> [Kutipan Dokumen]:
=====

Kasus Jessica merupakan salah satu kasus yang membutuhkan ilmu psikologi hukum dalam menyelesaikannya. Dan dalam hal ini penulis tertarik membahas lebih lanjut mengenai kasus Jessica yang di tinjau dari segi psikologi hukum. Karena itulah penulis membuat makalah ini dengan judul "ANALASIS KASUS PEMBUNUHAN BERENCANA YANG DILAKUKAN OLEH JESSICA KUMALA WONGSO DITINJAU DARI PSIKOLOGI HUKUM"
B. Identifikasi Masalah
Bagaimanakah keterangan saksi ahli mengenai kondisi kejiwaan Jessica?
Bagaimanakah penyelesaian kasus pembunuhan berencana yang dilakukan oleh Jessica jika ditinjau dari psikologi hukum?
C. Tujuan
Untuk mengetahui keterangan ahli mengenai kondisi kejiwaan Jessica.
Untuk mengetahui penyelesaian kasus pembunuhan berencana yang dilakukan oleh Jessica ditinjau dari psikologi hukum.

=====

> [Data Tercatat]:
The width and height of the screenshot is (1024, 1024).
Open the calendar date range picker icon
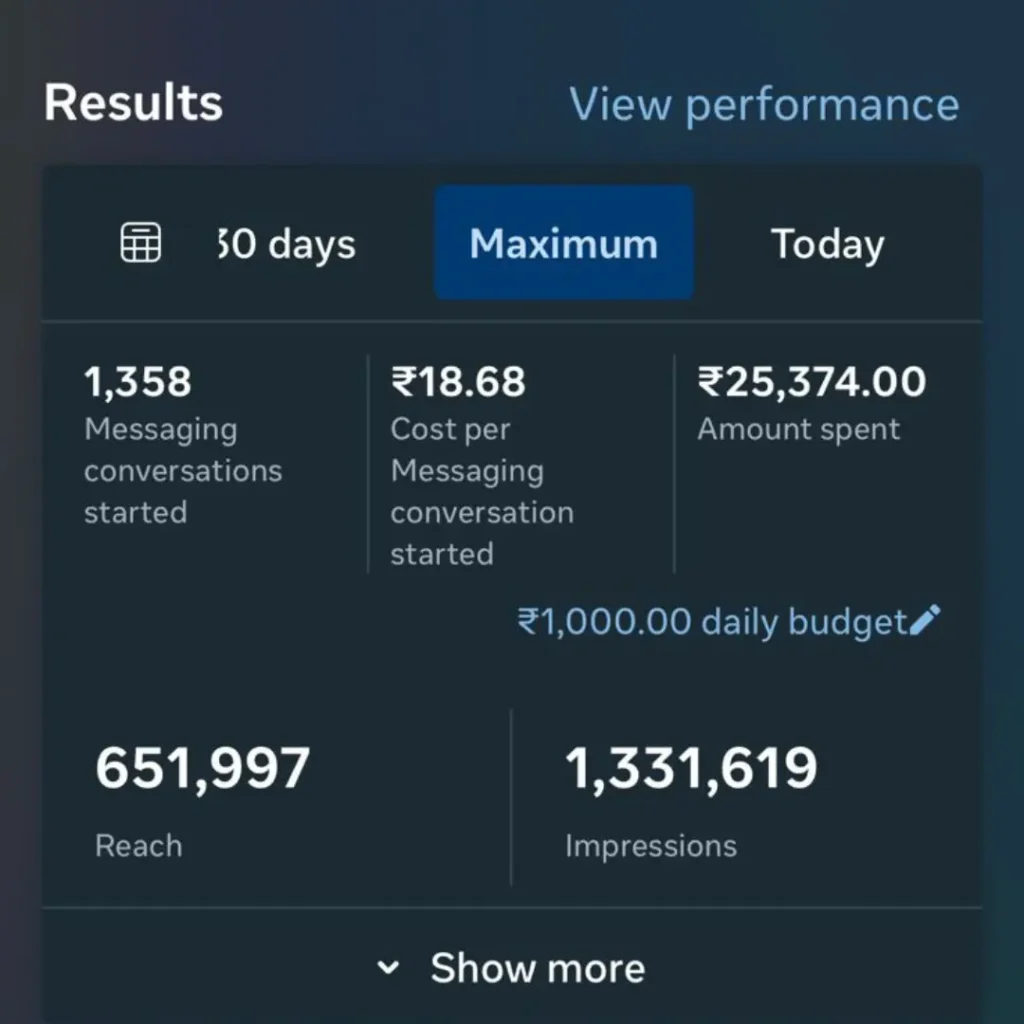tap(141, 243)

=====

> [Tugas Latihan]:
1. Tentukan apakah setiap pernyataan berikut sesuai dengan kutipan tentang kasus Jessica, lalu jawab ya atau tidak disertai kata-kata penentu dari kutipan tersebut. (a) Penulis tertarik membahas kasus Jessica dari segi psikologi hukum. (b) Kasus Jessica disebut tidak memerlukan ilmu psikologi hukum untuk diselesaikan. (c) Kasus yang dibahas merupakan pembunuhan berencana.
2. Teruskan kutipan tentang kasus Jessica setelah bagian tujuan dengan satu bagian baru yang singkat.
Data di atas tidak diperlukan dalam pengerjaan.

> [Jawaban Berurutan]:
1.
(a) Ya: "penulis tertarik membahas lebih lanjut mengenai kasus Jessica yang di tinjau dari segi psikologi hukum"
(b) Tidak: "membutuhkan ilmu psikologi hukum dalam menyelesaikannya"
(c) Ya: "penyelesaian kasus pembunuhan berencana yang dilakukan oleh Jessica"

2.
BAB II
PEMBAHASAN
A. Keterangan saksi ahli mengenai kondisi kejiwaan Jessica
Pada saat di persidangan yakni pada tanggal 15 Agustus 2016 diagendakan pemeriksaan dua saksi. Mereka adalah Ahli Psikologis Klinis Universitas Indonesia (UI) Antonia Ratih Andjayani dan Asisten Rumah Tangga Jessica. Namun yang hadir di persidangan hanya Ratih ahli psikolog yang memeriksa kondisi kejiwaan Jessica pasca Jessica ditetapkan sebagai tersangka oleh Polda Metro Jaya. Ratih mengungkapkan enam fakta baru tentang Jessica yaitu :
Bukan Psikopat atau Kepribadian Ganda
Ayahanda Mirna, Darmawan Salihin pernah mencurigai Jessica menderita kelainan jiwa seperti psikopat dan berkepribadian ganda. Namun dari hasil penelitian Ratih terhadap Jessica, kondisi kejiwaan terdakwa pembunuh Mirna itu sehat dan normal. Tak ada indikasi seperti yang disebutkan Darmawan. Yang bersangkutan tidak menampilkan adanya indikasi berkepribadian ganda dan tidak ditemukan adanya kemungkinan yang bersangkutan bisa dirujukan menjadi psikopat. Ratih menjelaskan, pengertian psikopat adalah seseorang yang daya empatinya tidak berkembang secara sehat atau jika diukur dengan angka hasilnya nol. Dalam hubungan dengan orang-orang sekitar, seorang psikopat tidak dapat merasakan emosi orang lain. Bisa juga bersikap dingin atau nuraninya tidak berkembang.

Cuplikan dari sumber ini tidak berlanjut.